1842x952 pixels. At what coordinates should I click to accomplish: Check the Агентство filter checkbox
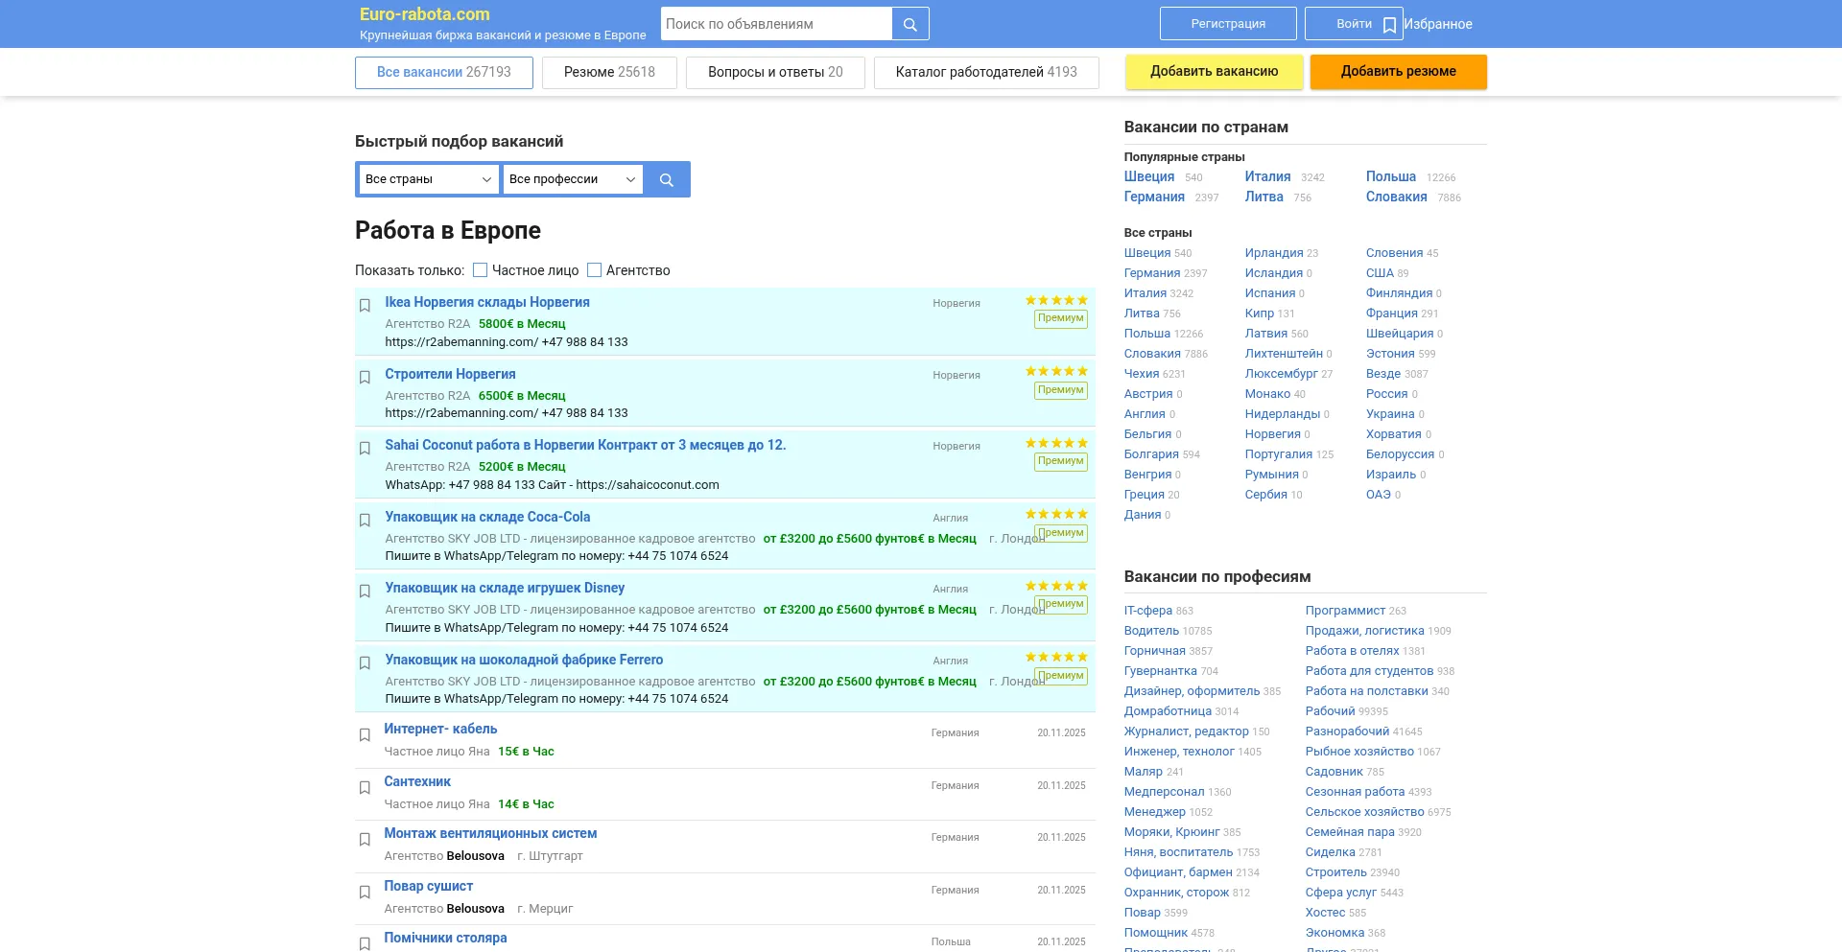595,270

...

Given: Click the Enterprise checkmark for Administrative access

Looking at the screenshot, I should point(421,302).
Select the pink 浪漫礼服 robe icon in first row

Task goal: Return word for word the lines above from the line with "Given: Click the" to the line with "Select the pink 浪漫礼服 robe icon in first row", including both and leaving out all others.

Your solution:
Given: Click the Enterprise checkmark for Administrative access

Looking at the screenshot, I should point(421,302).
Select the pink 浪漫礼服 robe icon in first row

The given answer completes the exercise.